## [Extracted entries]
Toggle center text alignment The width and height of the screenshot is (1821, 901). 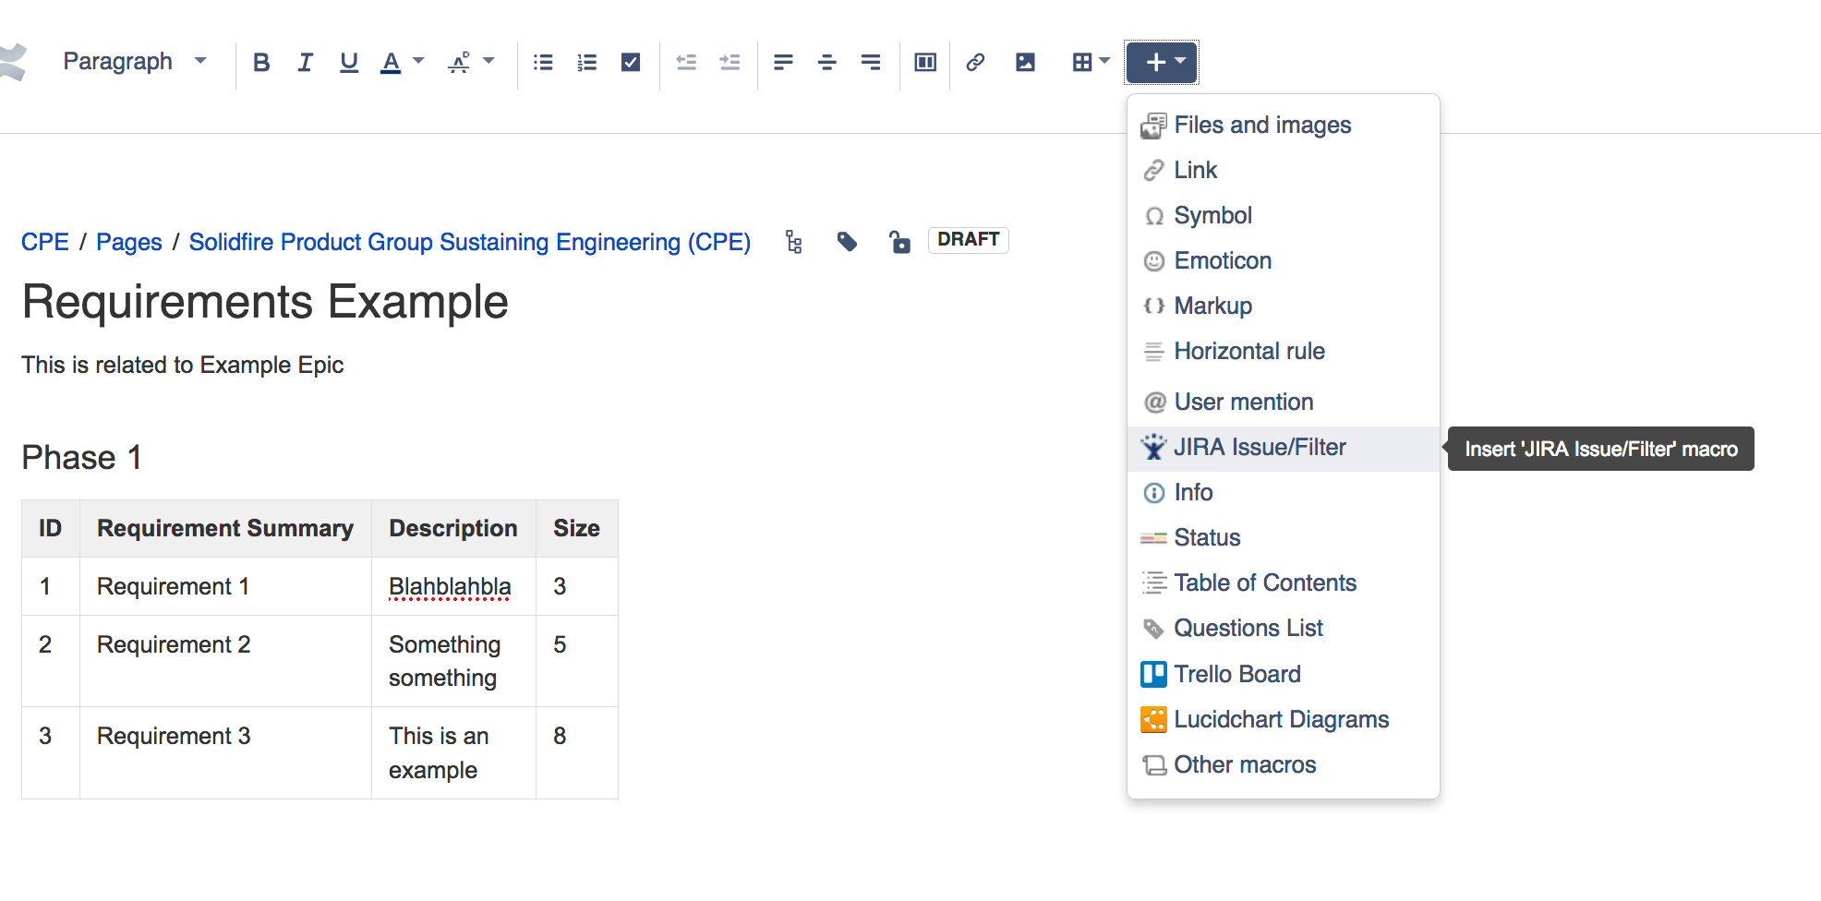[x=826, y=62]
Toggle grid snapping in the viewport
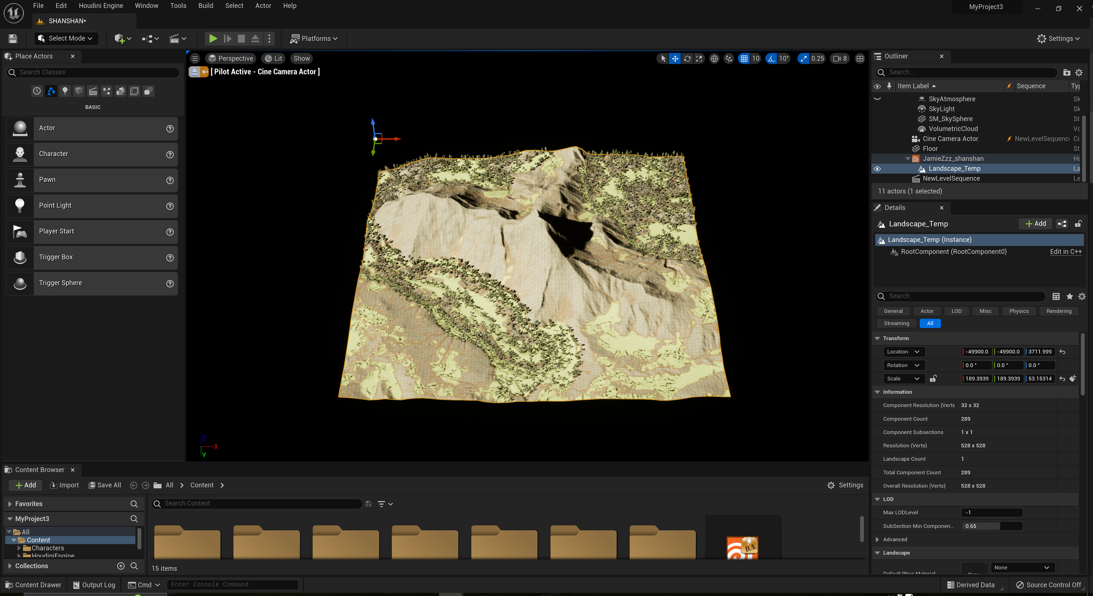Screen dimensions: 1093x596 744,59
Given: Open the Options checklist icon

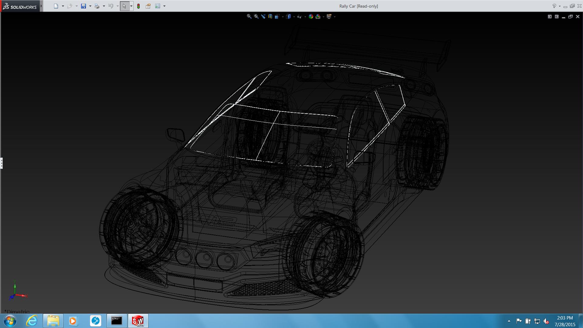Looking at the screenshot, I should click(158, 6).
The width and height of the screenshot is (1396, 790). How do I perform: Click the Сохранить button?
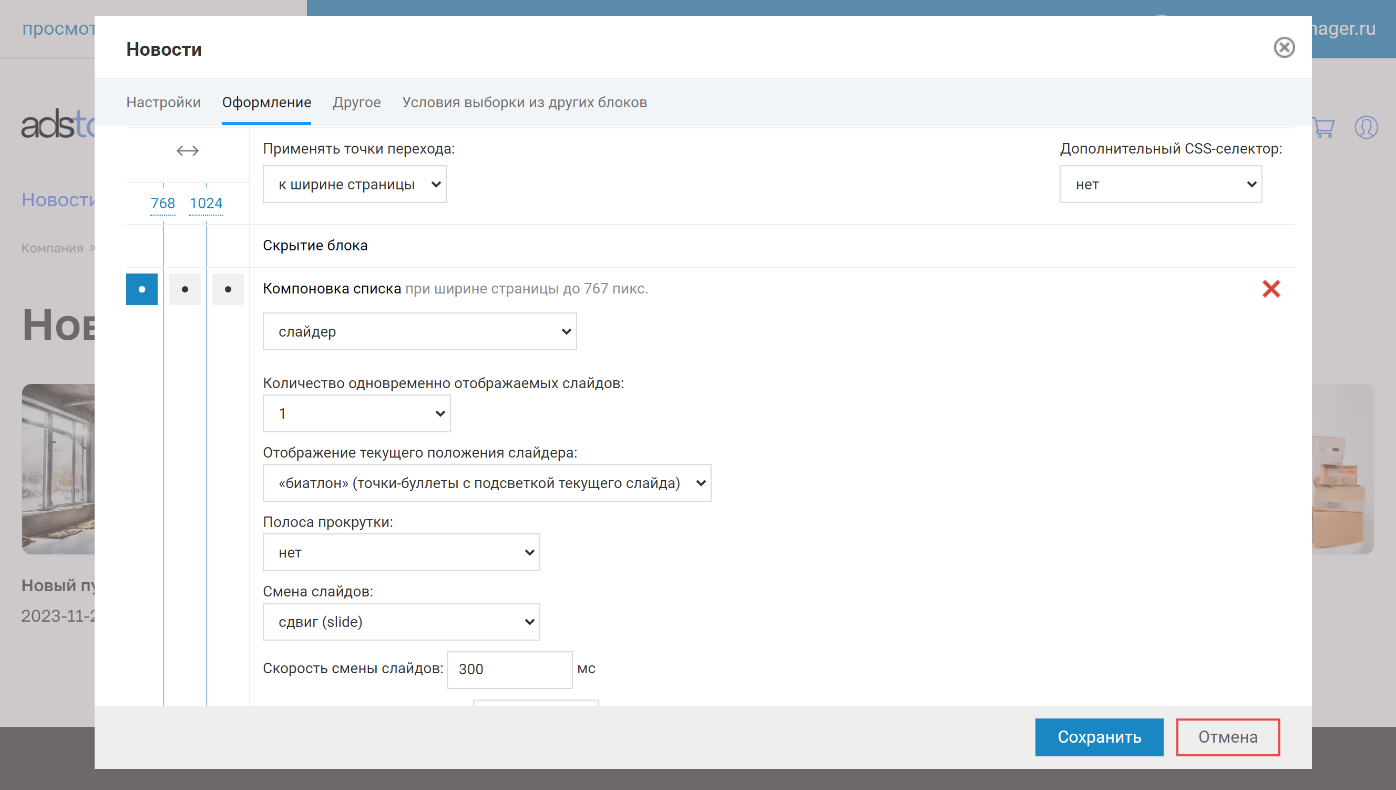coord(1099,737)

## [Exercise brief]
Take the line with "Toggle grid snapping in the viewport" as the first line and the last line of the records above as the final one; reproduce exactly the lines between them, both included, without pictures.

## [Answer section]
Toggle grid snapping in the viewport
Screen dimensions: 1093x596 744,59
Given: Open the Options checklist icon

Looking at the screenshot, I should click(158, 6).
The width and height of the screenshot is (1396, 790). How do I perform: Click the Сохранить button?
coord(1099,737)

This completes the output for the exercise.